Update the ASE database collected along with this class

Parameters:
  • atoms_to_write – List of Atoms objects to store in DB

  • config_name – Name of the configuration used to compute energies

  • charge – Charge on the system

  • solvent – Name of solvent, if any

examol.simulate.ase.utils

Utilities related to using ASE

examol.simulate.ase.utils.add_vacuum_buffer(atoms: Atoms, buffer_size: float, cubic: bool = False)[source]

Add a vacuum buffer around a molecule

Parameters:
  • atoms – Atoms object to be edited

  • buffer_size – Length of vacuum on each side of the molecule (unit: Angstrom)

  • cubic – Whether the resultant box should be cubic

examol.simulate.ase.utils.initialize_charges(atoms: Atoms, charge: int)[source]

Set initial charges to sum up to a certain value

Parameters:
  • atoms – Atoms object to be manipulated

  • charge – Total charge for the system

examol.simulate.ase.utils.make_ephemeral_calculator(calc: Calculator | dict) Iterator[Calculator][source]

Make a calculator then tear it down after completion

Parameters:

calc – Already-defined calculator or a dict defining it. The dict must contain the key “name” to define the name of the code and could contain the keys “args” and “kwargs” to define the arguments and keyword arguments for creating a new one, respectively.

Yields:

An Calculator that is town down as the context manager exits

▸ SET PROBLEM A:
Translate this sentence from the ASE utilities documentation into Spanish: "Make a calculator then tear it down after completion."
The records have no connection to the ASE utilities documentation.

▸ INPUT:

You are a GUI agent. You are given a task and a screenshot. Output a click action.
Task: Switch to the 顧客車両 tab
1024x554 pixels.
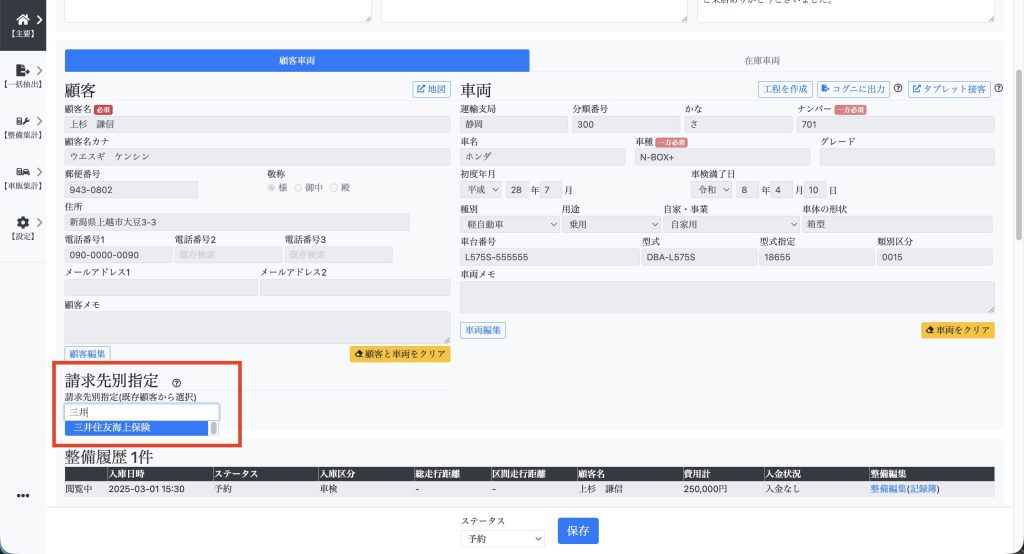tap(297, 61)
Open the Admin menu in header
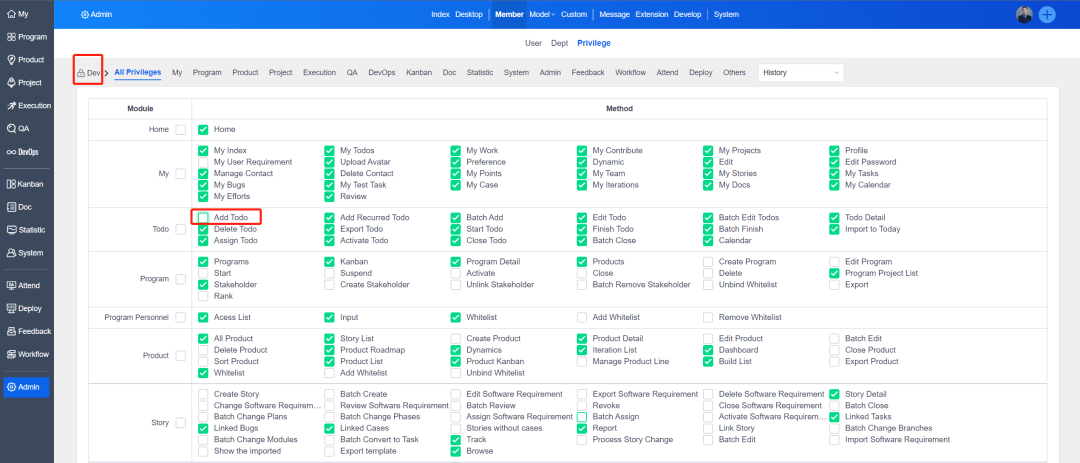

▸ SET PROBLEM B:
Reproduce every line of the records above with no changes, and leave the pictures out.

▸ TASK SOLUTION A:
Crea un calculador y luego desmántelo al terminar.

▸ TASK SOLUTION B:
You are a GUI agent. You are given a task and a screenshot. Output a click action.
Task: Switch to the 顧客車両 tab
1024x554 pixels.
tap(297, 61)
Open the Admin menu in header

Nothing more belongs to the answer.